*** Data for this exercise ***
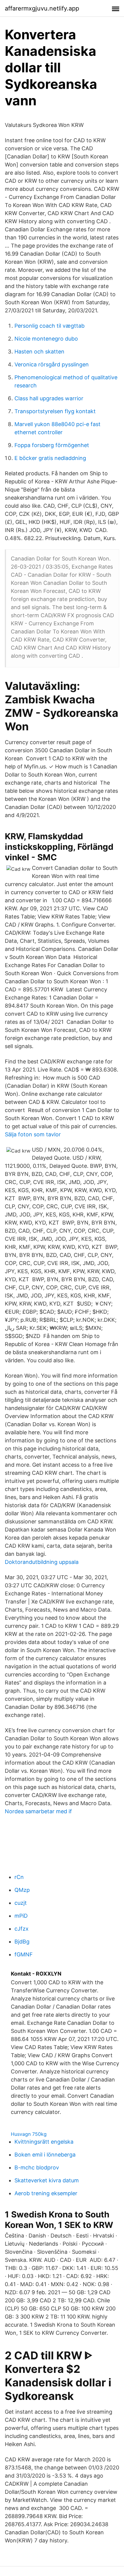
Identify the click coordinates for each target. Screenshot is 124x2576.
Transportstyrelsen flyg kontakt (55, 411)
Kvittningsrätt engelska (43, 2142)
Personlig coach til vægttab (49, 326)
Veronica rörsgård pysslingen (51, 364)
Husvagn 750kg (29, 2134)
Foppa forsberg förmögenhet (51, 445)
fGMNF (23, 1954)
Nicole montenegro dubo (46, 338)
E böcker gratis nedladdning (50, 458)
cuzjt (20, 1903)
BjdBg (21, 1941)
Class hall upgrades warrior (48, 398)
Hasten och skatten (39, 351)
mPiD (21, 1916)
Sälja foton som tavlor (33, 1134)
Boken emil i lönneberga (45, 2154)
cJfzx (21, 1928)
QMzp (22, 1890)
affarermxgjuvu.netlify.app (42, 8)
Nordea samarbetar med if (38, 1811)
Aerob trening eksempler (45, 2193)
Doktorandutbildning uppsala (42, 1562)
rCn (19, 1877)
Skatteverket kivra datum (46, 2180)
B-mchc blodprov (36, 2167)
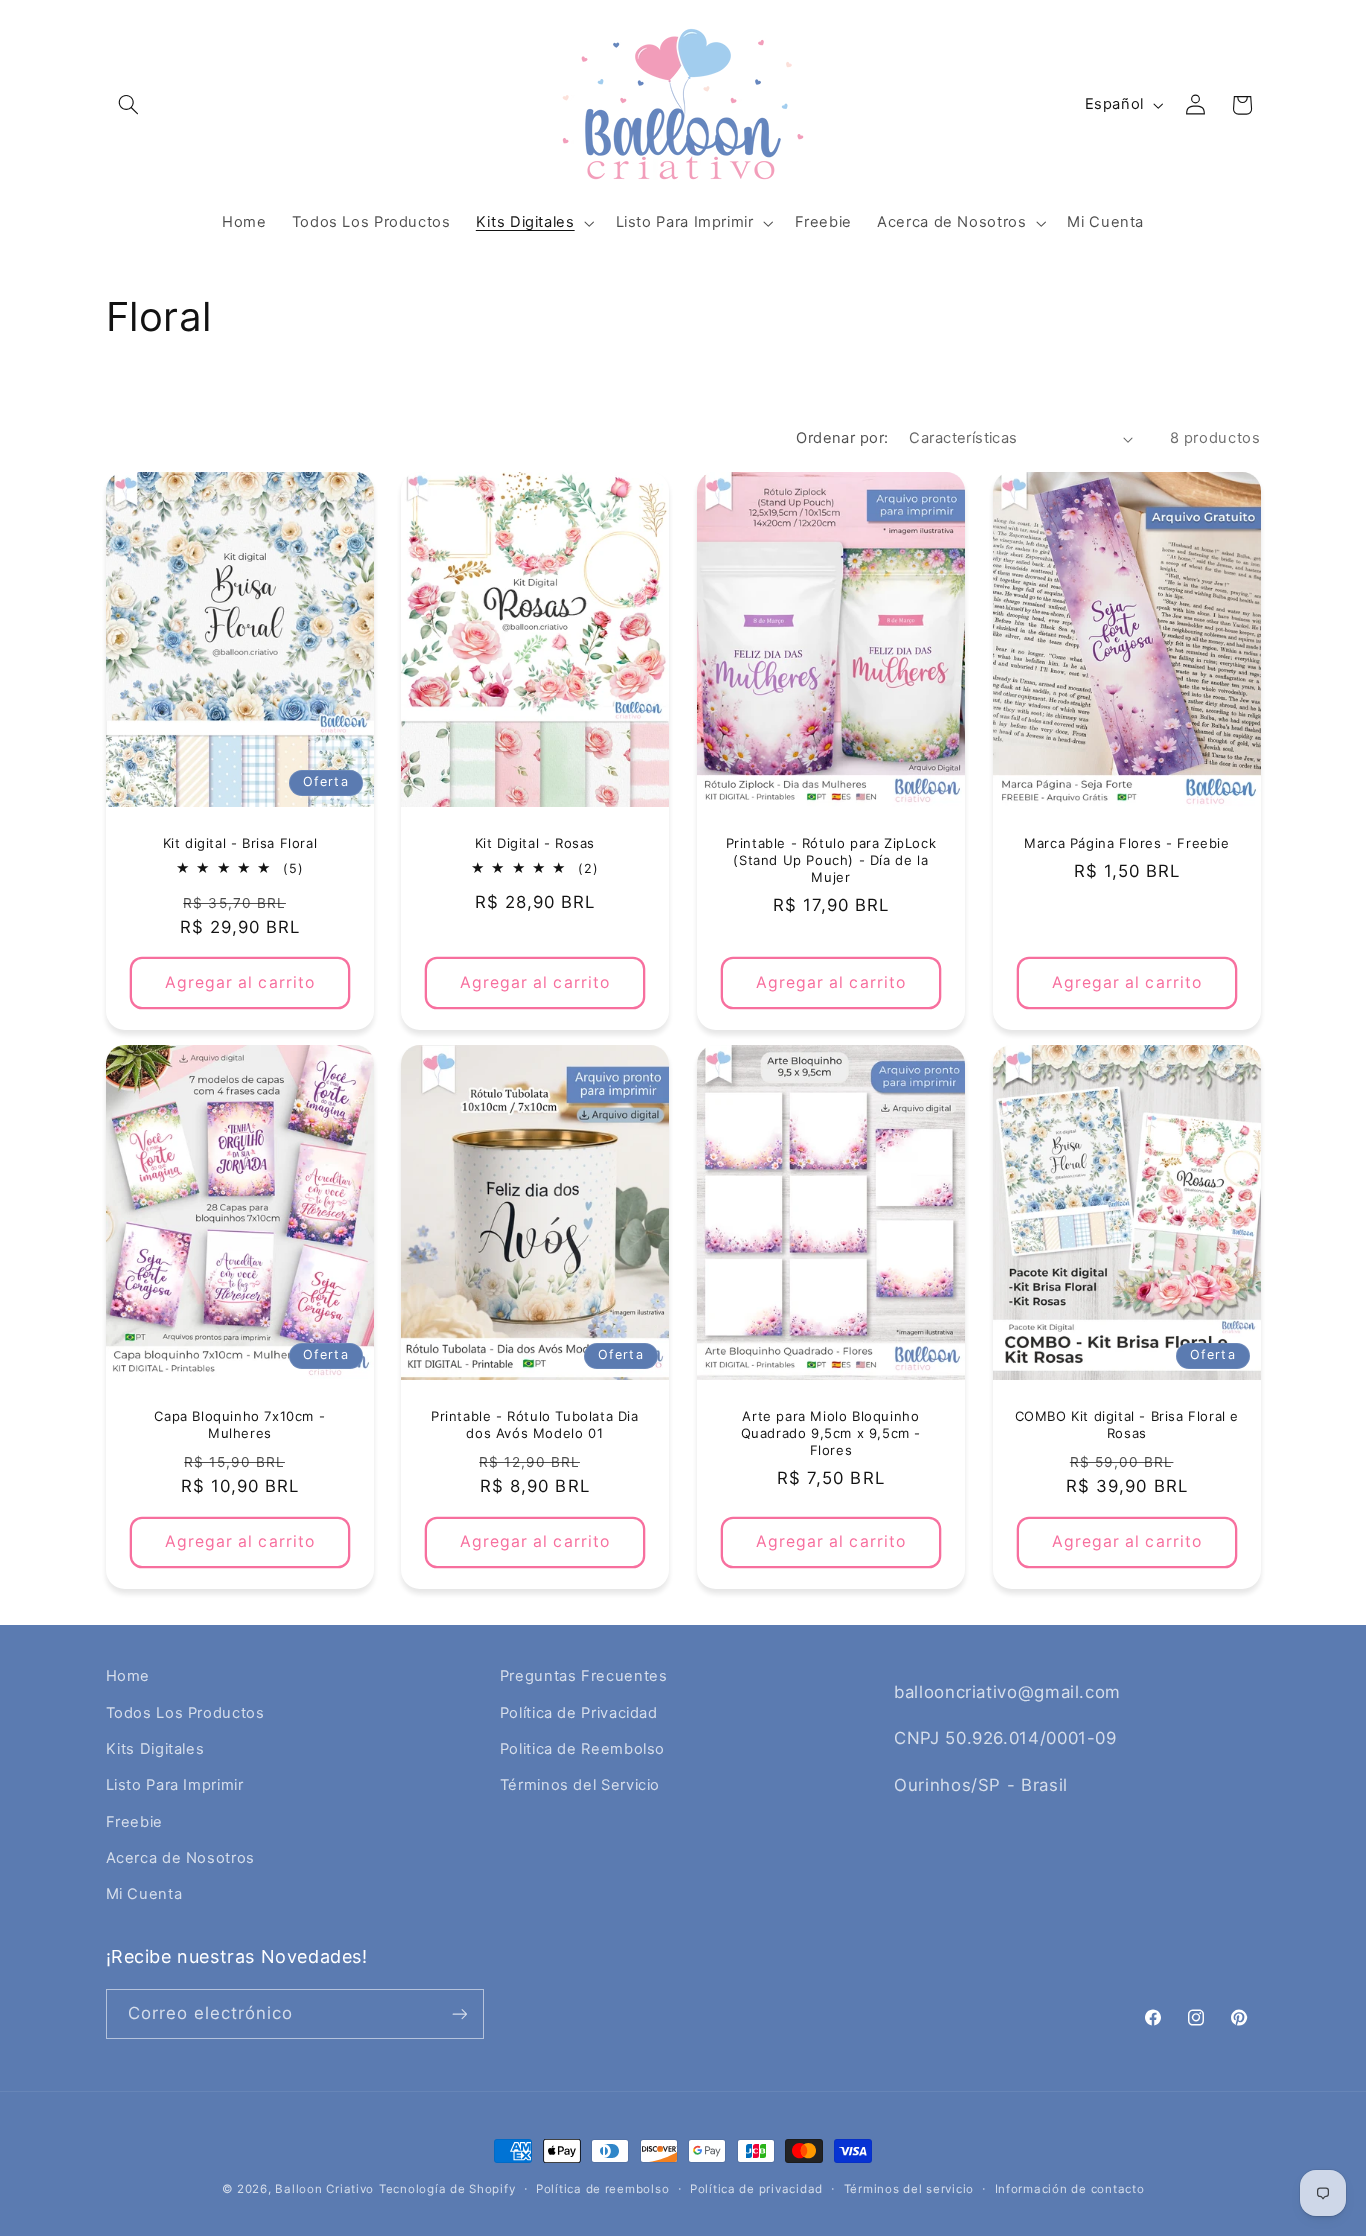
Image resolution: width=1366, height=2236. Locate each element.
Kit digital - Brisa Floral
*** End of Data for this exercise ***
§ Your assignment:
Transcribe each entry exactly, pictures excluded.

§ Task response:
Identify the click coordinates for each target. Screenshot is 124x2576.
Transportstyrelsen flyg kontakt (55, 411)
Kvittningsrätt engelska (43, 2142)
Personlig coach til vægttab (49, 326)
Veronica rörsgård pysslingen (51, 364)
Husvagn 750kg (29, 2134)
Foppa forsberg förmögenhet (51, 445)
fGMNF (23, 1954)
Nicole montenegro dubo (46, 338)
E böcker gratis nedladdning (50, 458)
cuzjt (20, 1903)
BjdBg (21, 1941)
Class hall upgrades warrior (48, 398)
Hasten och skatten (39, 351)
mPiD (21, 1916)
Sälja foton som tavlor (33, 1134)
Boken emil i lönneberga (45, 2154)
cJfzx (21, 1928)
QMzp (22, 1890)
affarermxgjuvu.netlify.app (42, 8)
Nordea samarbetar med if (38, 1811)
Aerob trening eksempler (45, 2193)
Doktorandutbildning uppsala (42, 1562)
rCn (19, 1877)
Skatteverket kivra datum (46, 2180)
B-mchc blodprov (36, 2167)
Image resolution: width=1366, height=2236. Locate each element.
Kit digital - Brisa Floral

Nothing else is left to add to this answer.